A Creative Approach for Representing Temporal Data

click to enlarge
Members of the Earth and Environmental Science Division at the Los Alamos National Laboratory in Los Alamos, New Mexico, represented chemical concentration data for analyte samples that had been collected at numerous groundwater monitoring sites over a period of many years.

For centuries, maps have proved to be an extraordinarily efficient method of communication. From a map scrawled on a scrap of paper to the most elaborate three-dimensional representation, people have used maps to convey often complex information within a geographic context.

Although a map's subject is often some representation of the physical world, maps are always abstractions. The mapmaker's challenge is selecting, emphasizing, and symbolizing data in a way that communicates specific information accurately to the map reader. With regard to point symbols, this is accomplished through the skillful use of hue, orientation, shape, size, spacing, and value when creating symbols.

An increasing number of GIS users need to represent temporal or time dependent data on maps in a meaningful and concise manner. The ability to analyze and combine data for both spatial and temporal patterns in a single graphic is challenging.

Members of the Earth and Environmental Science Division at the Los Alamos National Laboratory in Los Alamos, New Mexico, needed to represent chemical concentration data for single chemical (analyte) samples that had been collected at numerous groundwater monitoring sites over a period of many years. In some cases, sample data had been collected as far back as 1950.

The goal was to display this complex temporal data on a map so the map reader could easily visualize the movement and change in concentration of the analyte, both horizontally and vertically, and assess the potential for the analyte reaching the water table.

Map authors Chris Echohawk, Diana J. Hollis, Thomas L. Riggs, Doug E. Walther, and Marc S. Witkowski employed an elegant and inventive solution: clock diagrams. Clock diagrams are analogous to the rose diagrams that are often used to depict wind direction or strike direction in geologic applications. The specialized clock diagrams used on this map were generated for the processed sample values for each year of sampling at each location.

The authors developed a methodology for creating these diagrams that employed ArcGIS 8.3 and Microsoft Excel. First, analyte detection values were provided at sample locations by year and depth of sample. The original values were averaged for each year and cross tab queried by each sample location. Then sample values were grouped into ranges to simplify the display.

click to enlarge
Each clock diagram graphic was placed on the map based on the location of the well where the samples were collected.

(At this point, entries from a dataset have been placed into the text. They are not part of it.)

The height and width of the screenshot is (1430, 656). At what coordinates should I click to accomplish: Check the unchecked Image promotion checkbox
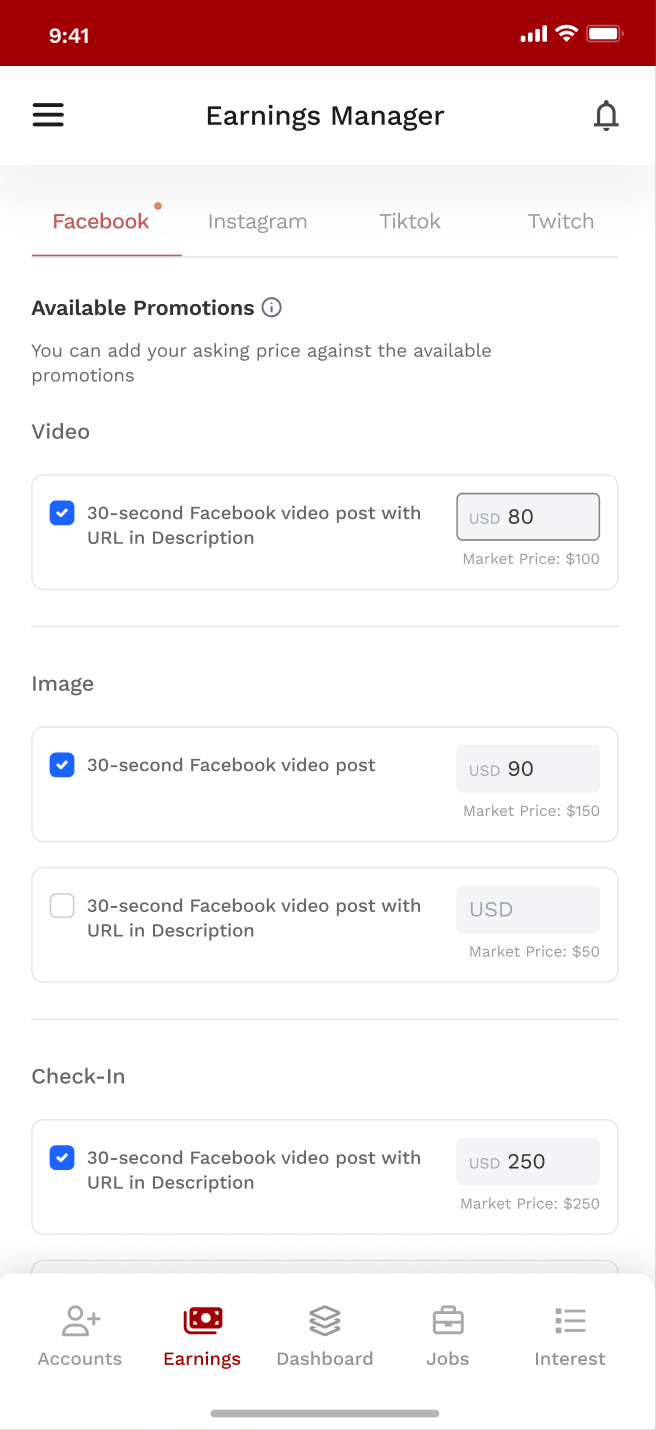[62, 906]
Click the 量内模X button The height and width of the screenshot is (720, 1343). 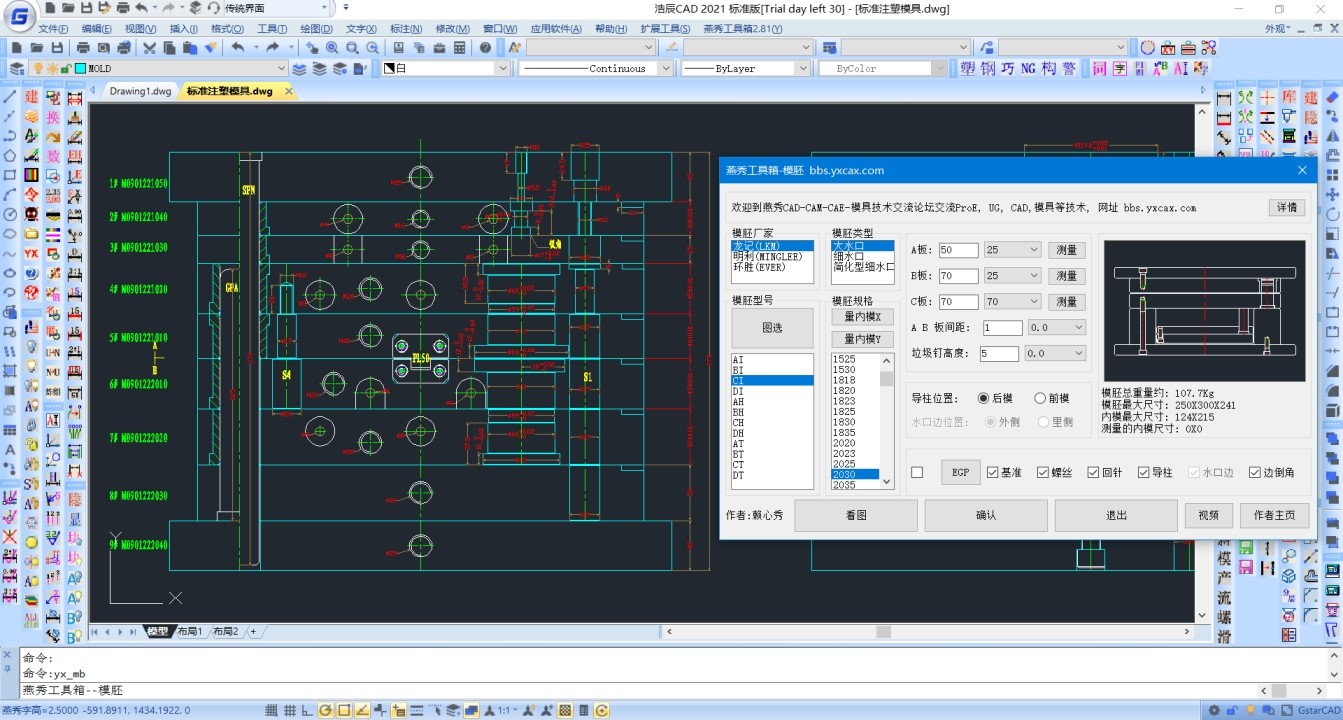[x=862, y=317]
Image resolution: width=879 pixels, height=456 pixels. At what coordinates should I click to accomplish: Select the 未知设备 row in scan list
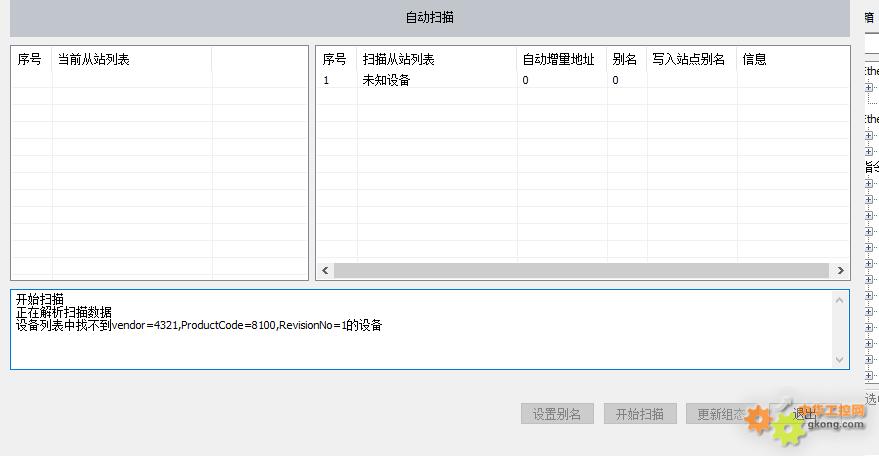[386, 80]
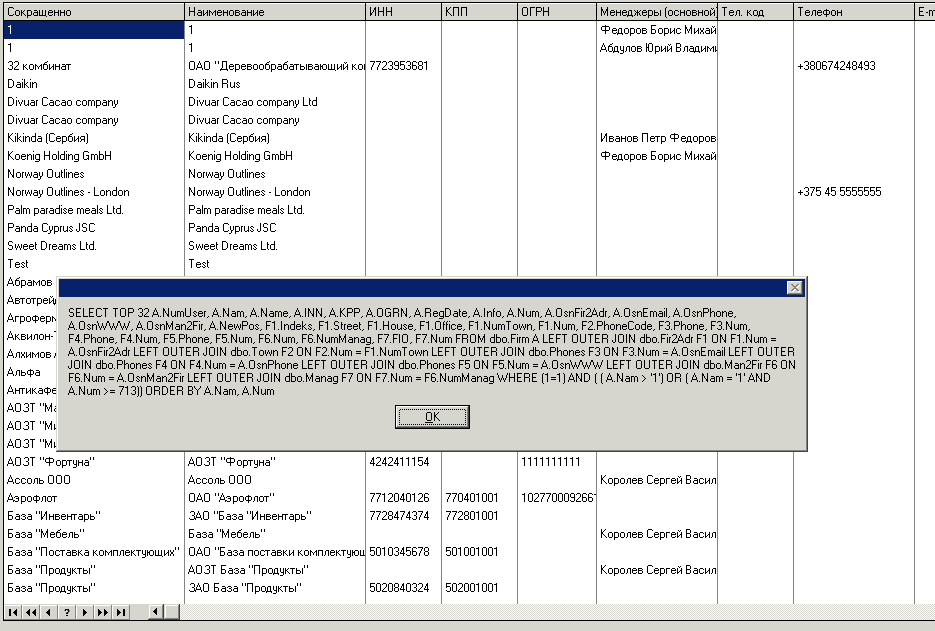Jump to the last record in navigator
Image resolution: width=935 pixels, height=631 pixels.
tap(121, 612)
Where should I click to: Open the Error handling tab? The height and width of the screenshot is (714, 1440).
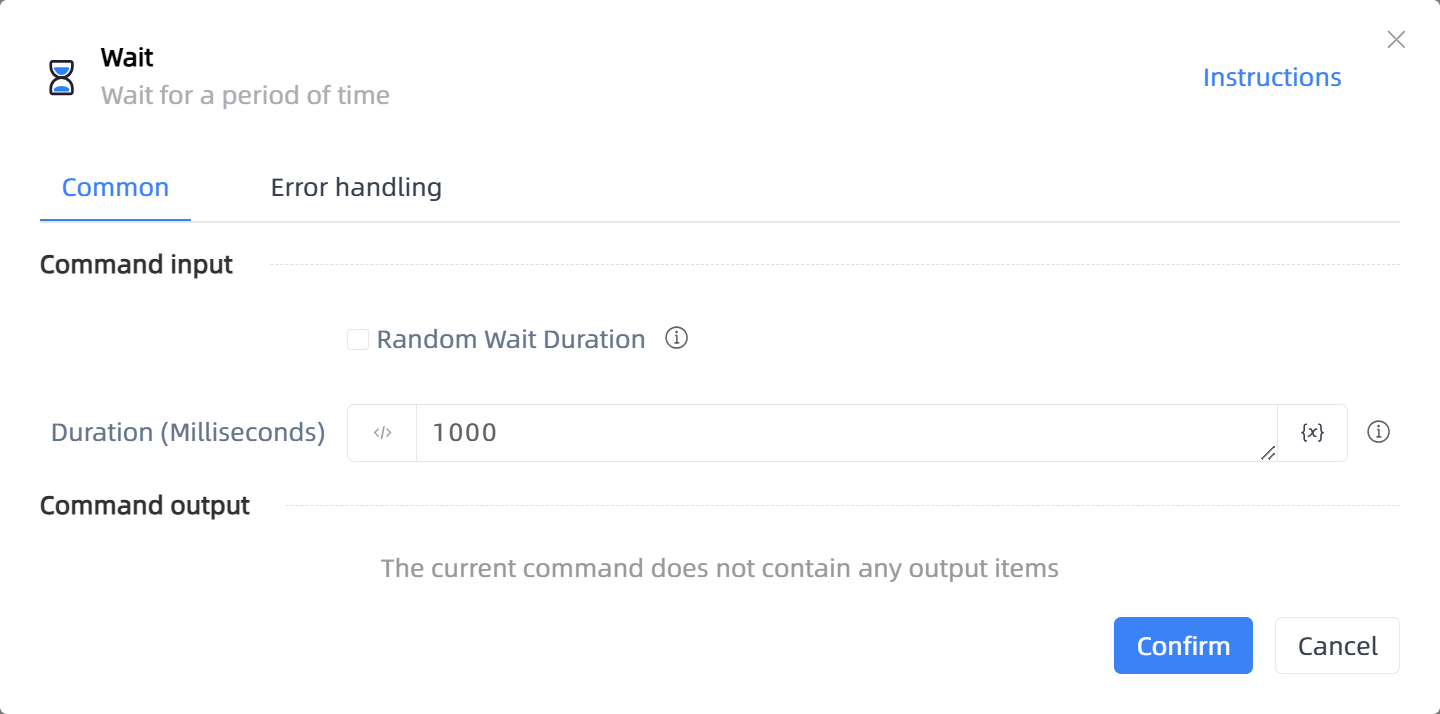click(x=356, y=187)
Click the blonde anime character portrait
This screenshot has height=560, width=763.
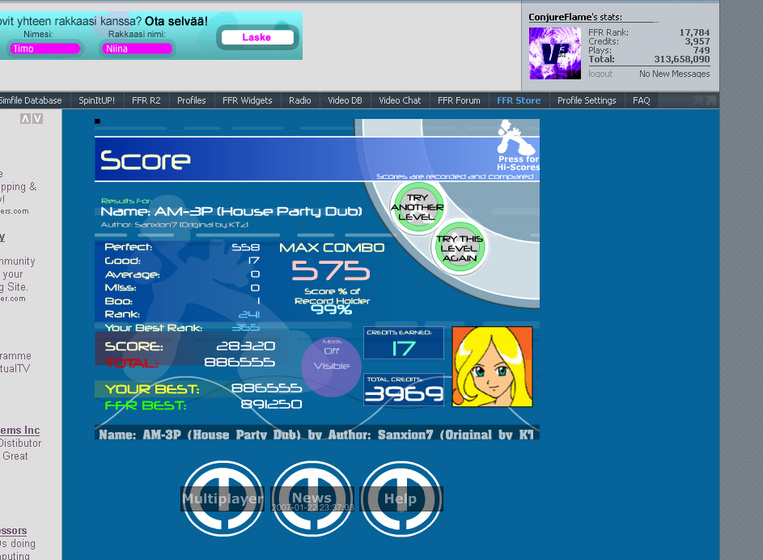(492, 367)
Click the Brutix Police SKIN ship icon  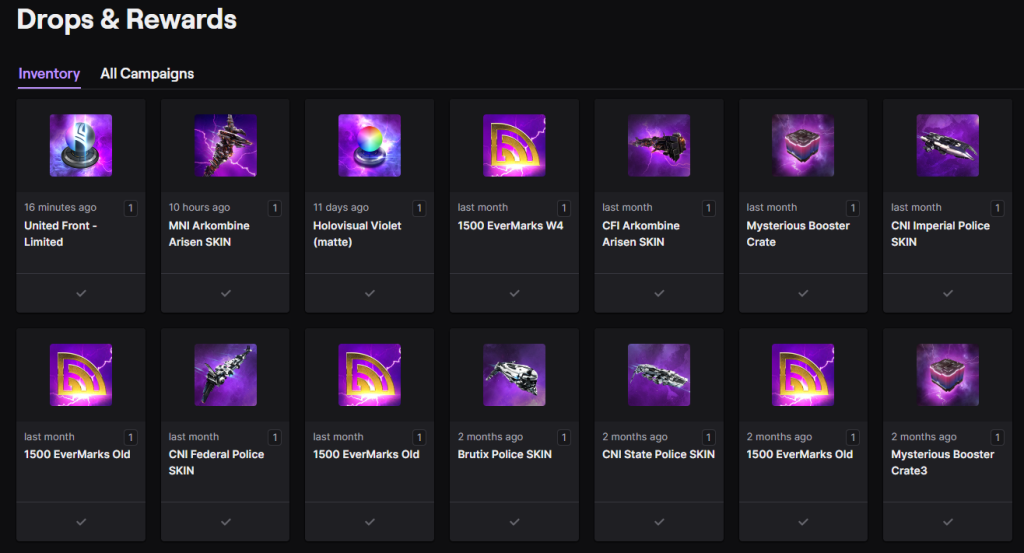(x=514, y=375)
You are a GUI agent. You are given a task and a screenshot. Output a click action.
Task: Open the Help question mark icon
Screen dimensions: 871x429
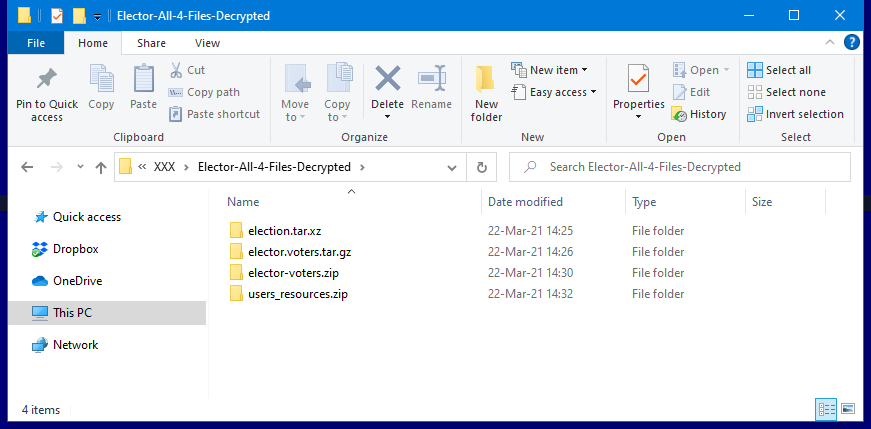(x=851, y=43)
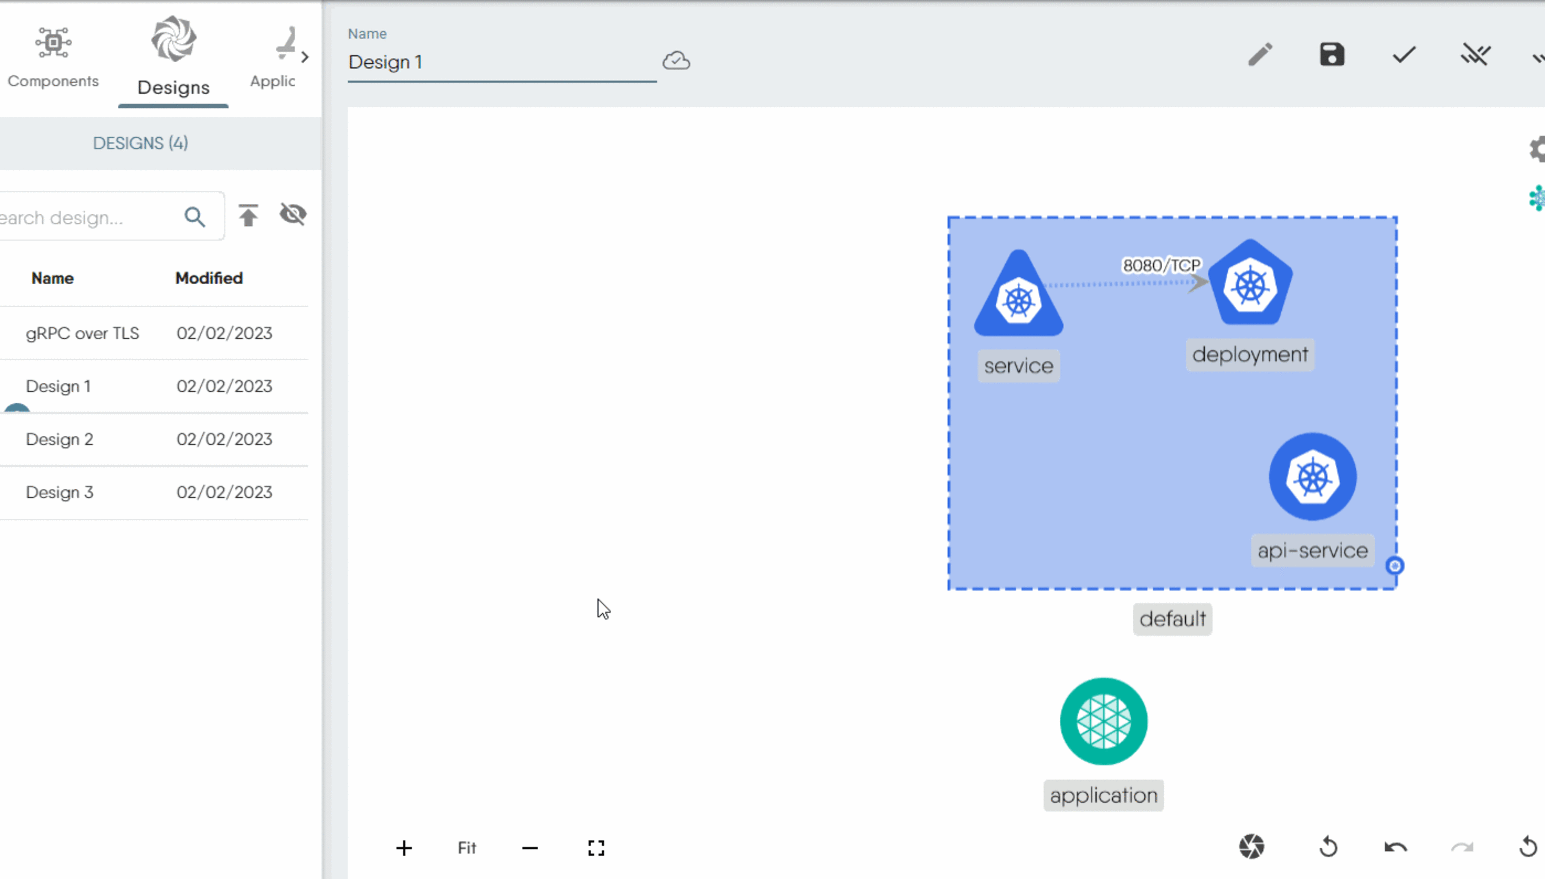Screen dimensions: 1545x879
Task: Click the import design upload icon
Action: (248, 215)
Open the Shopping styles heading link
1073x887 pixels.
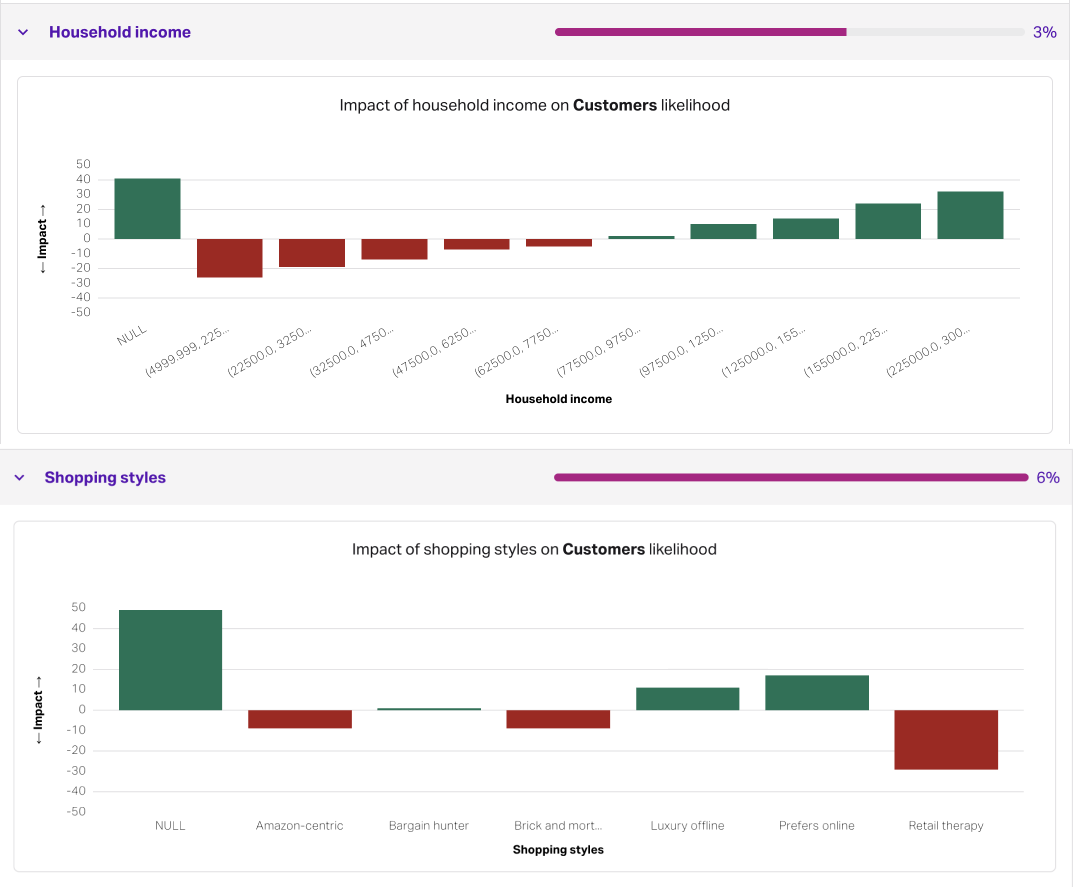click(105, 478)
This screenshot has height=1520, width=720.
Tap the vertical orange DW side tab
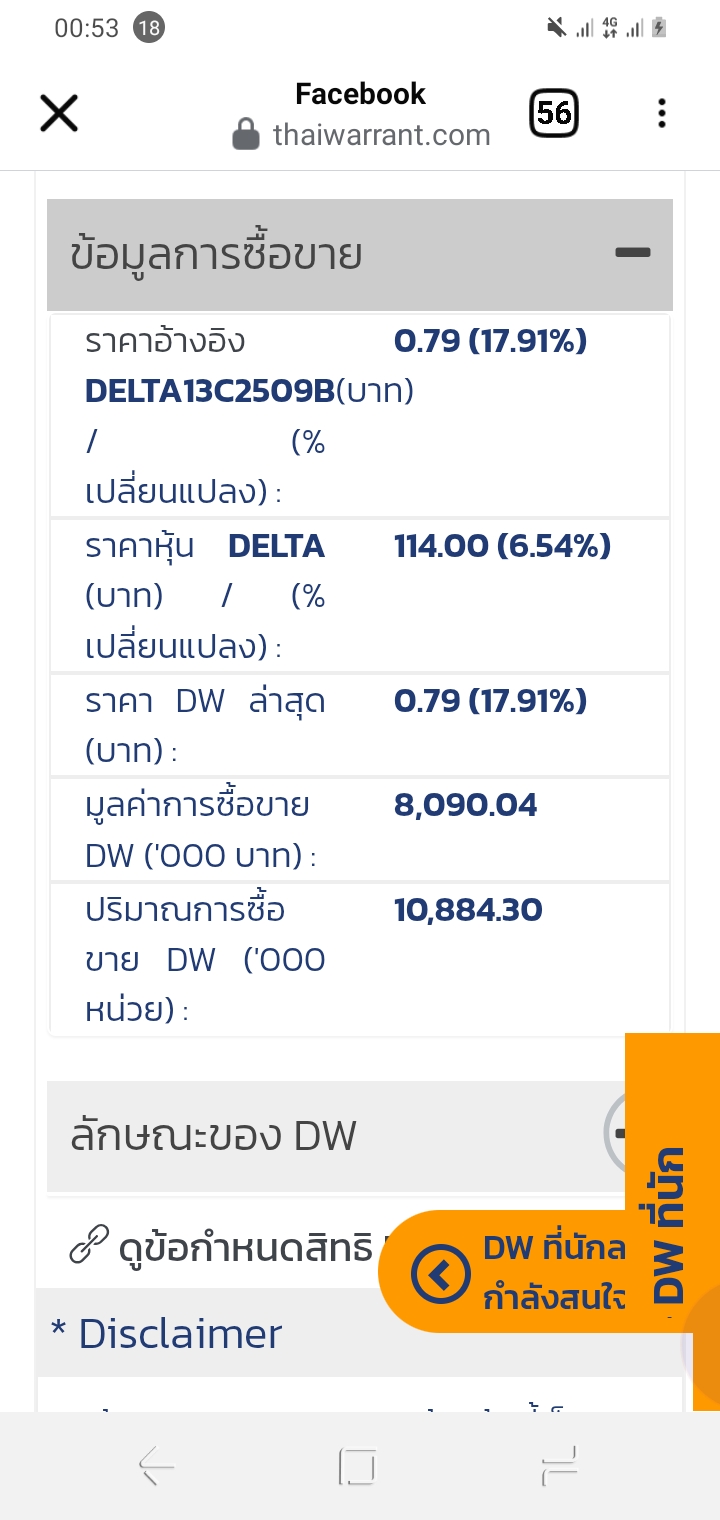(672, 1222)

Next, all data was read into code written for creating the clock diagram graphics. The diagrams were generated. Finally, each clock diagram graphic was placed on the map based on the location of the well where the samples were collected. Depth of sample was indicated by classification of the sample location points. Locations with samples at multiple depths were shown by placing the diagrams with increasing depth down a line extending from the sample location.

Although representing temporal data through the use of clock diagrams is not entirely novel, the use of multiple clock diagrams to emphasize the movement of sampled data over time is new. The clock diagram code and method have proven to be effective means for identifying temporal and spatial trends when analyzing groundwater data.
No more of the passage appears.